The car parked in the drive is a circa 1920 Oldsmobile.
I cannot find any pictures of Hudson's or Essex's with the canted hood louvers depicted.
Shown below is a 1919 Oldsmobile Model 37A that is almost exactly the same as the Shorpy picture, but the top is down.
Of further interest is the lock on the spare tire, the wood block acting as an emergency brake, and several notes/cards placed on the Oldsmobile that do not appear to be clear enough to read in the photo.
The Gudes also had a facility just south of Laurel, Maryland, where Laurel Lakes Shopping Center is now. For years there was a rose bush right alongside Route 1 at a dip in the road, where it was doused with salt-laced slush every winter. A real survivor! It still breaks my heart that I wasn't able to rescue it, or at least take cuttings, before it was bulldozed away for the shopping center.
Just north of the shopping center is a large public park operated by the city of Laurel, called Gude Park.
The only structure here still standing is the apartment building that is now the Irving Station Condominium, at 1361 Irving Street NW, directly behind the lamppost. All the rowhouses from there to the corner have been demolished, and it no longer has the metal awning that is (barely) visible. On the site today is one of the entrances to the Columbia Heights Metrorail Station, and the Victory Heights senior housing building, with Irving Station still there. Great photo, fascinating material!
By virtue of its ubiquity upon these pages as well as its exemplary ability to elicit extensive commentary, I hereby nominate the HUDSON to be the Official Automobile of the Shorpy 100-Year-Old Photo Blog. The fact that three separate examples of this marque owned by members of my family figure in a number of photos I have personally submitted should in no way be interpreted as bias on my part.
The new-looking phaeton to the right of the dealership is neither a Hudson nor an Essex. It looks like an Oldsmobile.
According to Hudson-Essex ads in the Washington Post, the I.C. Barber Motor Company was at 3101 14th St N.W. Irving C. Barber made his name racing autos at the Benning track. He won in 1915 and 1916 in his homemade bright red "Eye-See-Bee" and again in 1917 in a "Beaver Bullet."
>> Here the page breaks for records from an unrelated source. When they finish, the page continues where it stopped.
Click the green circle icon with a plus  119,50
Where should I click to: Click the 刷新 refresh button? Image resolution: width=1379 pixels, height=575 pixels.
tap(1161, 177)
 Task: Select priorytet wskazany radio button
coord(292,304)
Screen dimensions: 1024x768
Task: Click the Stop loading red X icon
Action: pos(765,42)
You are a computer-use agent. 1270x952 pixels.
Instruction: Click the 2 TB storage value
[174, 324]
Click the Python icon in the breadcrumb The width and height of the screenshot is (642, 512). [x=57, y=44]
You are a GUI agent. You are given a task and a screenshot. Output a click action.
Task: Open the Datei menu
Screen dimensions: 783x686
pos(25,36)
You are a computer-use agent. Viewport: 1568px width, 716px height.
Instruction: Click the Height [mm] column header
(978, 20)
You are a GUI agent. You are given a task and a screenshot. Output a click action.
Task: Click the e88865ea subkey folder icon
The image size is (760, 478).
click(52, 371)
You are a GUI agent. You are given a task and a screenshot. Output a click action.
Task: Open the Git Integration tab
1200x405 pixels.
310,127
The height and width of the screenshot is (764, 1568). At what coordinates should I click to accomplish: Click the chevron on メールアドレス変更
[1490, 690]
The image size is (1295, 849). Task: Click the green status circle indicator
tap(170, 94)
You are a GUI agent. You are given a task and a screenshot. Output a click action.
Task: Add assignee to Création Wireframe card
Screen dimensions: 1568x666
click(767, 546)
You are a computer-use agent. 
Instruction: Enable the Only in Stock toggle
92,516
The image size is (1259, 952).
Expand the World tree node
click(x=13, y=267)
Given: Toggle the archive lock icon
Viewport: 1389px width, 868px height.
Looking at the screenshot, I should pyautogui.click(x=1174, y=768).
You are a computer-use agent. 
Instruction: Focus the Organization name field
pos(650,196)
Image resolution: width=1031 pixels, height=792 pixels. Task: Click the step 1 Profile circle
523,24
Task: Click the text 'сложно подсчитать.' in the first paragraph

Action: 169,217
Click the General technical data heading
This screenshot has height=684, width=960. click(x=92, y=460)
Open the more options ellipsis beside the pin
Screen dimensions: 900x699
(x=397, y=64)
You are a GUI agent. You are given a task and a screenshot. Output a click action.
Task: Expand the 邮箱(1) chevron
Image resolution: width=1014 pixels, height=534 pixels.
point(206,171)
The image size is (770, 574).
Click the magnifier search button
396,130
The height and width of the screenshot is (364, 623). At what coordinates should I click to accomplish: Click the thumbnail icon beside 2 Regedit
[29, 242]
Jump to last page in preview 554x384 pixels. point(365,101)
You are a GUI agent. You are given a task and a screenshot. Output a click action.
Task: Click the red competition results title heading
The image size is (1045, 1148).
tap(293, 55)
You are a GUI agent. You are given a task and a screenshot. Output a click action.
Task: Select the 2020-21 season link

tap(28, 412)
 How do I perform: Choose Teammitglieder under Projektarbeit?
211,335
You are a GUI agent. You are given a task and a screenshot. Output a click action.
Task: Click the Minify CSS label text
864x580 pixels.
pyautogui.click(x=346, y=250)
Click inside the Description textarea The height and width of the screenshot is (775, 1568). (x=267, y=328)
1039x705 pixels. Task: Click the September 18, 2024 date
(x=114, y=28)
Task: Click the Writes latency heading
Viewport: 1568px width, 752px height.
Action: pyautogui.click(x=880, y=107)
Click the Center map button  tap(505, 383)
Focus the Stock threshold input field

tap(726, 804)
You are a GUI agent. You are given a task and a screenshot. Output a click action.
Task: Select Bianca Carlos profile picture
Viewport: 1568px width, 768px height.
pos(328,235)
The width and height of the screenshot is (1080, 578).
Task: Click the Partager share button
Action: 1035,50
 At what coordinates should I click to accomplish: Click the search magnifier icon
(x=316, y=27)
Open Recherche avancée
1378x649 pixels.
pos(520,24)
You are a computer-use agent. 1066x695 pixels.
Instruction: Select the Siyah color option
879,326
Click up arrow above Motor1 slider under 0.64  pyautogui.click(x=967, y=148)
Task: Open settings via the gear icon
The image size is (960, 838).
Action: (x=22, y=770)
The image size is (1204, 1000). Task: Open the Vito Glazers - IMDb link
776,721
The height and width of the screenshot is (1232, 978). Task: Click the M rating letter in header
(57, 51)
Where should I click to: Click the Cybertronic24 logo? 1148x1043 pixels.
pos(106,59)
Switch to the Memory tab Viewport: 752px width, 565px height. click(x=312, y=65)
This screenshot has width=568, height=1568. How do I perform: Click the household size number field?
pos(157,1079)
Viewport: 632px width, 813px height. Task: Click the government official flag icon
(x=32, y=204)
And here I was hoping to catch a glimpse of a 1926 Essex again. My "Aunt Polly" (a friend of my grandmother's) had a 1926 Essex she bought new in Portsmouth, Virginia. I remember as a kid in the early 1970s riding in that car, with its acetylene headlamps and rumble seat. She had it until she died, in the mid 1980s. I don't know what happened to it after that.
And you don't have to be particularly old to know Glenn Miller's Pennsylvania 6-5-Oh-Oh-Oh, as I'm only 42.
This is an absolutely GREAT street scene photo of the times in DC. And speaking of phone numbers, my family went from "2943" in Newburgh NY in the 1930s to "4-8168" in Wilmington DE in the 1940's, which evolved into "OLymp1a4-8168" into the early 60's, before it went all-numerical to 302-654-8168 by 1965. Just before that, I had moved to NY City, where they still were using those great old neighborhood exchange names such as as ALgonquin (in Greenwich Village), MUrrayHill (in East Midtown), PEnnsylvania (in West Midtown) and BUtterfield (in the Upper East Side). (Sigh...those were the days, my friends...)
I sure do, and it's still the phone number at Hotel Pennsylvania in NY. Glenn Miller may have written the best advertising jingle of all time, and I don't think the hotel paid a dime!
I love that car in the parking lot... I can't tell what make it is, but it is sure classy.
[It's a brand-new Hudson. - Dave]
It seems we may have caught another historical transition here at Shorpy's - the phone system moving from 5 to 6 digit dialing in DC. Note the phone number of Black and White moving is COlumbia - 633 whereas the phone number of Story & Co real estate appears to be FRank - 4100. When I was a kid I remember we were taught our phone numbers as the exchange followed by numbers. Mine was MUrray 4-6176. Anyone recall the most famous phone number of all... PEnnsylvania 6-5000?
The Gude Bros Co., established 1889 by Adolph and William Gude, is still in the wholesale floral business. An early history and photos of the company. Adolph, a pilot, had an airstrip built adjacent to their plant nursery in Rockville.